Sesampainya di mata air, sesepuh masyarakat memimpin doa sebelum air dimasukkan ke dalam lodong. Air tersebut kemudian diarak kembali ke Dusun Kaliurip dan selanjutnya ke Objek Wisata D’Las (Desa Wisata Lembah Asri) Serang, diiringi masyarakat yang membawa 48 gunungan berisi hasil bumi.
Di D’Las Serang, ribuan pengunjung menyambut kedatangan rombongan dan bersiap berebut gunungan hasil bumi serta air Tuk Sikopyah. Sebelum acara berakhir, dilakukan penyerahan air Tuk Sikopyah kepada jajaran pemerintahan Kabupaten Purbalingga, dilanjutkan dengan pertunjukan wayang kulit singkat dan doa bersama.

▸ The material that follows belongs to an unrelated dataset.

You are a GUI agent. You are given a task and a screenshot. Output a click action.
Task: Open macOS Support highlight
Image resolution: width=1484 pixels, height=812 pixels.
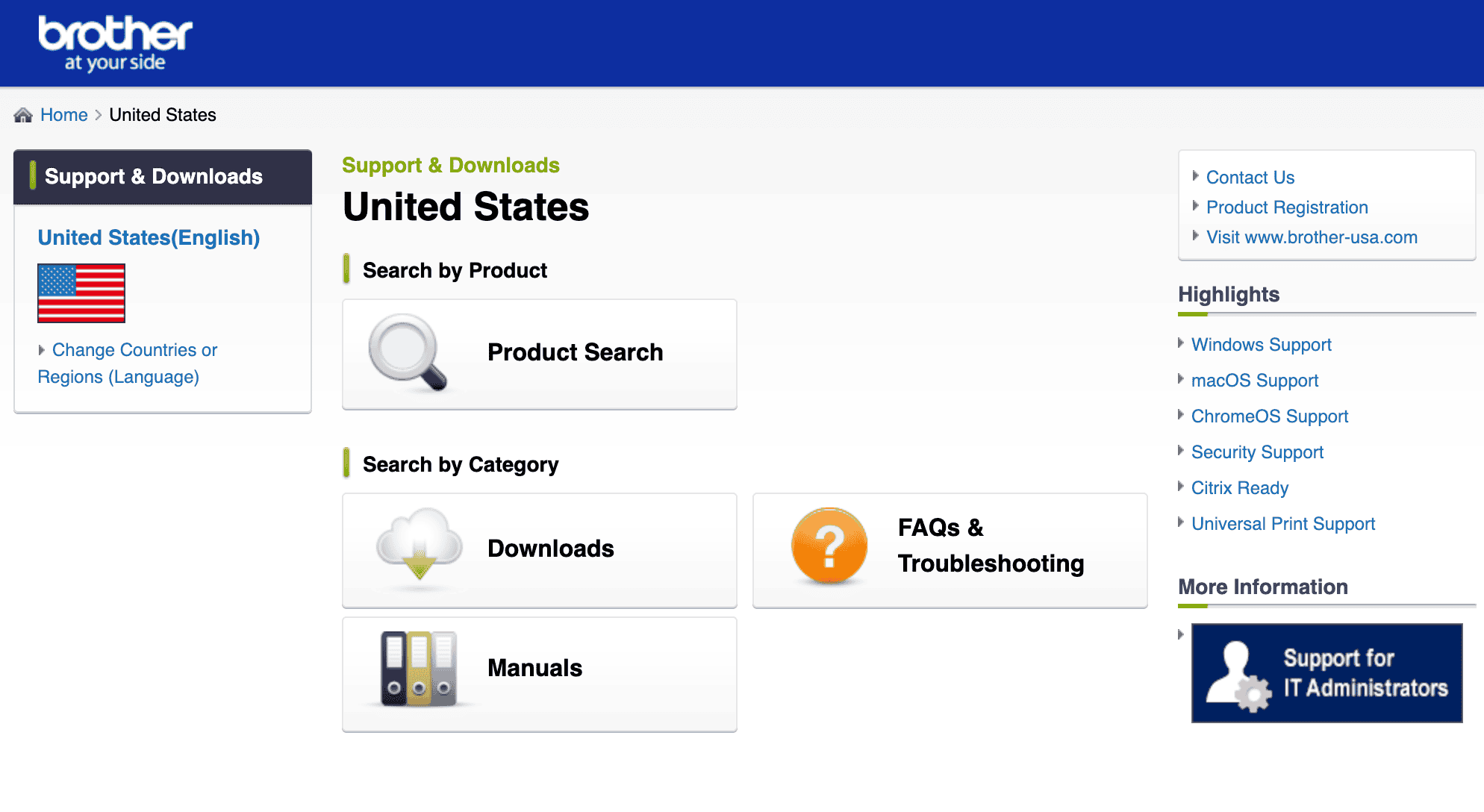[x=1255, y=381]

Kepala Desa Serang, Sugito, menjelaskan bahwa tradisi pengambilan air Tuk Sikopyah telah dilakukan secara turun-temurun sebagai ungkapan rasa syukur masyarakat atas berkah alam serta sebagai pengingat untuk selalu menjaga kelestarian lingkungan.
Tuk Sikopyah, salah satu mata air terbesar di lereng timur Gunung Slamet, menjadi sumber kehidupan bagi warga Desa Serang dan sekitarnya. Pemerintah Desa Serang bersama masyarakat berkomitmen menjaga kelestarian lingkungan dengan menerapkan sanksi bagi perusakan tanaman di sekitar mata air.
Mata air Sikopyah memiliki nilai keramat berkat legenda Kiai Mustafa, seorang ulama yang berperan dalam menyebarkan Islam di kaki Gunung Slamet. Menurut cerita, Kiai Mustafa sempat bertapa di dekat sumber mata air tersebut.
Suatu ketika, ia berwudu dengan air dari mata air itu, melepas kopiah untuk mengusap rambutnya, tetapi kemudian lupa mengambil kembali kopiah tersebut. Kopiah yang hilang itulah yang kemudian memberikan nama pada mata air tersebut, Sikopyah.
Legenda ini berdampak positif terhadap kelestarian mata air Sikopyah, melindunginya dari eksploitasi berlebihan oleh manusia. Tradisi Tuk Sikopyah kini menjadi bagian dari pengembangan ekonomi kreatif Desa Serang dan menjadi destinasi wisata andalan Kabupaten Purbalingga.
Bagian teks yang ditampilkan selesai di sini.